The six-year, $286.4 billion highway spending bill, touching on many trucking industry interests, received mixed reactions from industry groups.
President Bush signed the legislation in August.
“This bill funds vital new transportation projects, holds the line on gas taxes and avoids adding to the deficit,” said U.S. Transportation Secretary Norman Mineta. “More importantly for America’s drivers, this bill contains significant new safety provisions, including the creation of a $5 billion core highway safety program.”
America’s truck drivers, however, did not receive the mandatory fuel surcharge that had been considered for inclusion in the massive bill.
The American Trucking Associations takes some credit for blocking the surcharge, saying it would have increased consumer costs for everything shipped by truck.
The Owner-Operators Independent Drivers Association supported establishment of a surcharge that would cover fuel costs over a $1.10 per gallon benchmark. The surcharge would have been paid by the shippers and passed along to the fuel buyers. The Truckload Carriers Association had also supported a surcharge.
ATA is unhappy that the bill does not write into statutory law the current hours-of-service rule, a strategy that had been sought by the U.S. Department of Transportation and many in the trucking industry. Barring another legislative extension, the Federal Motor Carrier Safety Administration will be forced to issue a revised regulation as required by a federal appeals court. FMCSA’s temporary reprieve from the court order runs out Sept. 30.

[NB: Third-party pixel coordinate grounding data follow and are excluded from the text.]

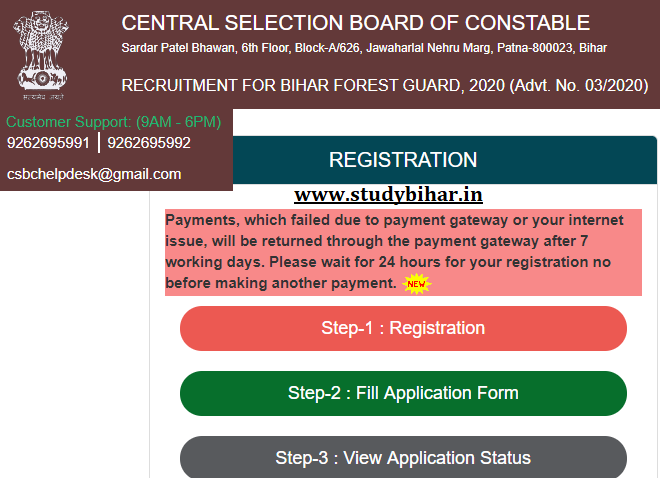Click the Advt. No. 03/2020 text

point(579,85)
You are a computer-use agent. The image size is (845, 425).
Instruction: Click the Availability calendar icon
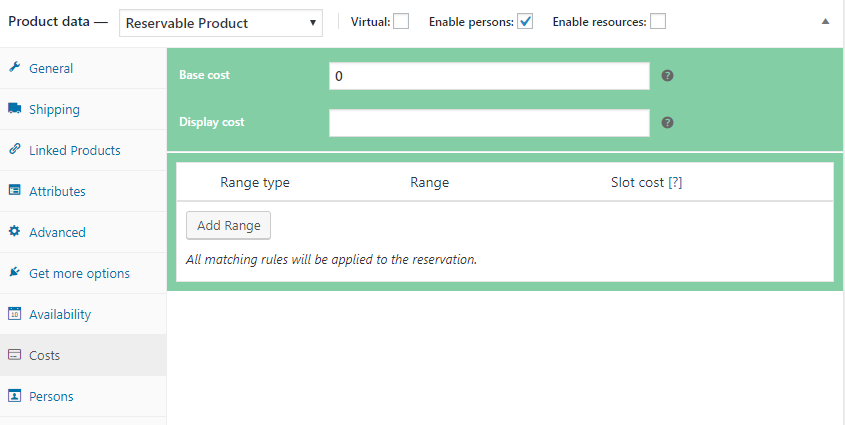[15, 314]
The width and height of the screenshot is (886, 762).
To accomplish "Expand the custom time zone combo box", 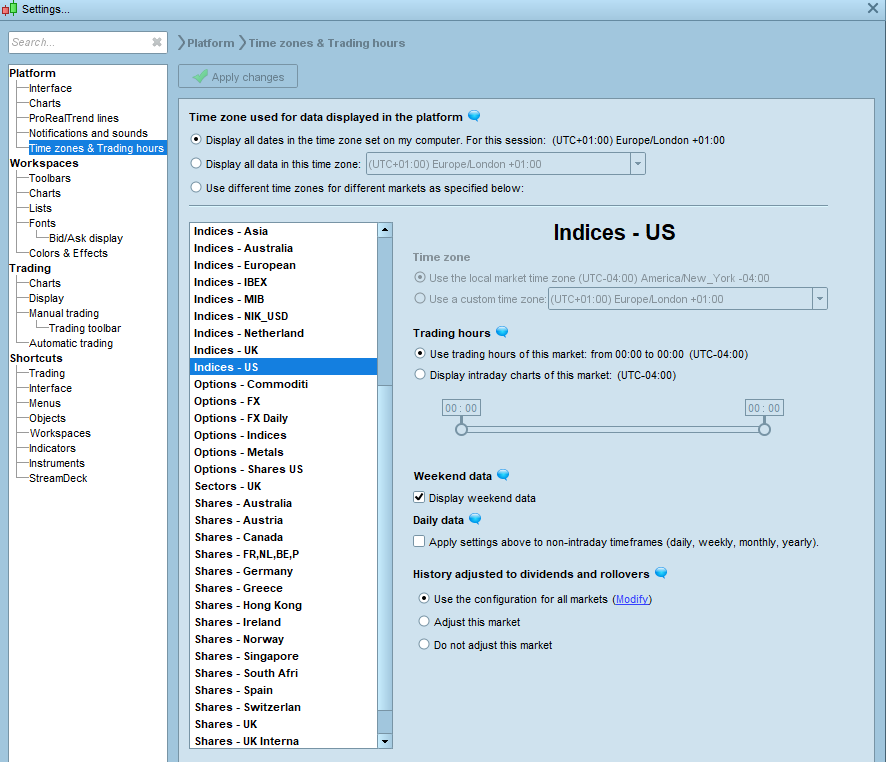I will [x=819, y=299].
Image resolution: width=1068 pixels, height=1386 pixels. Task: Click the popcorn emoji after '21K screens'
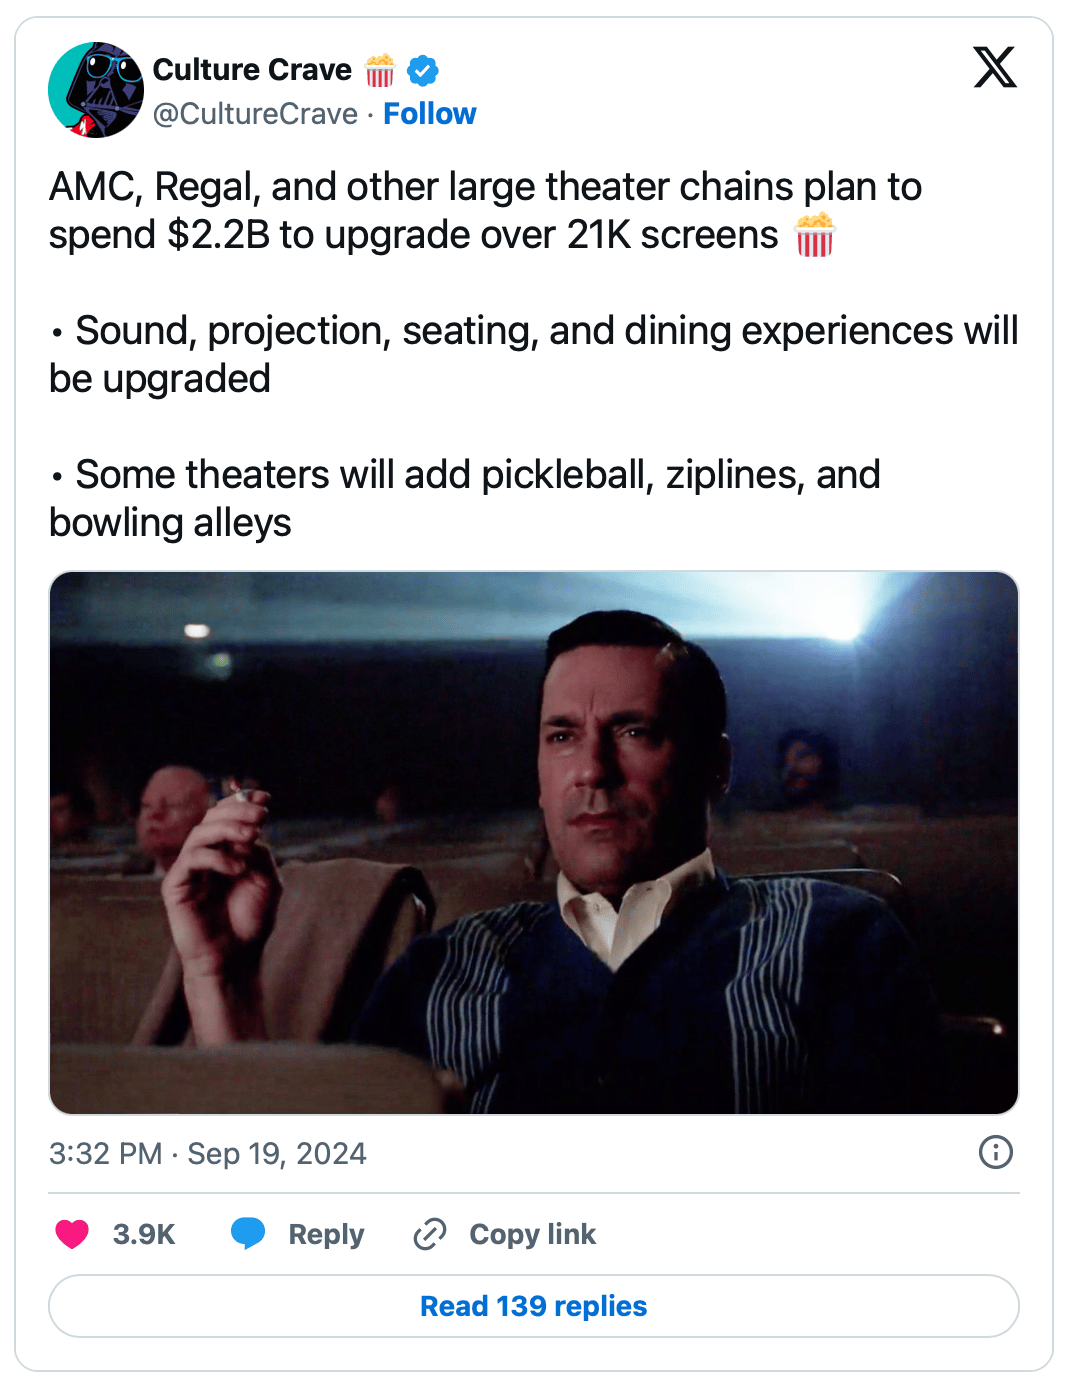[x=814, y=235]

“We are disappointed that they failed to codify hours of service regulations as the administration requested,” said Bill Graves, the ATA president. “We remain concerned that Congress’ inaction on hours of service will negatively impact overall highway safety.”
The bill, however, did clarify the agricultural exemption to the hours regulations. The exemption would become permanent in federal law and define what agricultural commodities and farm supplies commercial transporters could use during the planting and harvesting season.

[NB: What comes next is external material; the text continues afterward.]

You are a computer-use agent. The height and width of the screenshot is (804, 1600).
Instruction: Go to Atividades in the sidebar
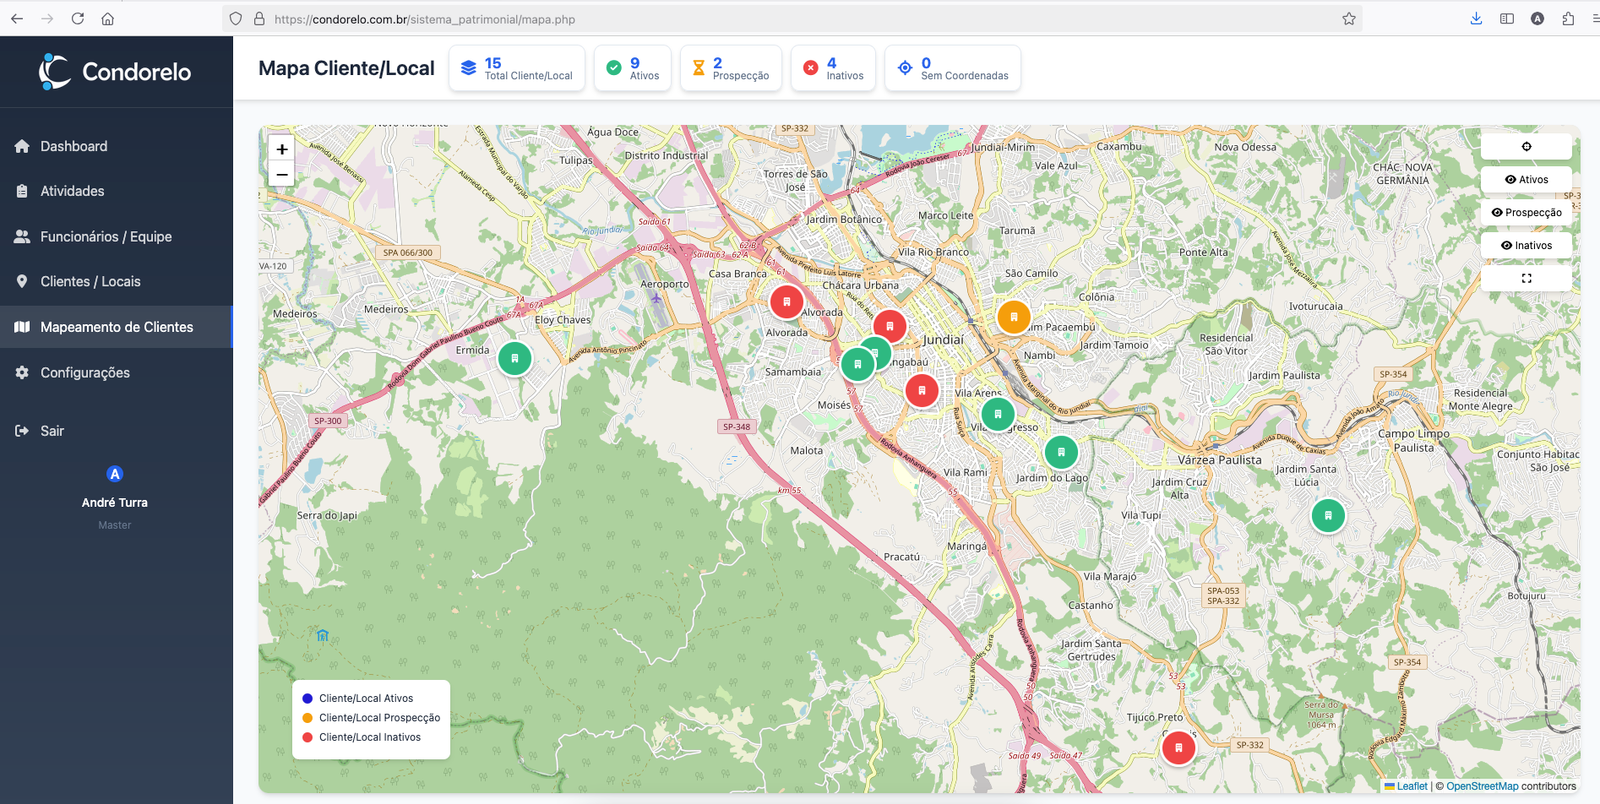click(72, 191)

The bill defines “agricultural commodity” as any agricultural commodity, non-processed food, feed, fiber or livestock and insects. Farm supplies are any products that aid in the growing or harvesting of agricultural commodities during the planting and harvesting seasons within each state, or any livestock feed.
“It is imperative that commercial transporters of agricultural commodities have the flexibility to meet transportation demands during peak planting and harvesting seasons,” said Fletcher Hall, executive director of the Agricultural and Food Transporters Conference. AFTC is an affiliate of ATA.
Another key point of the bill funds programs for law enforcement agents to enforce traffic violations by other motorists around commercial trucks.
Also, the bill would set up a system where carriers could electronically check the safety records of prospective drivers.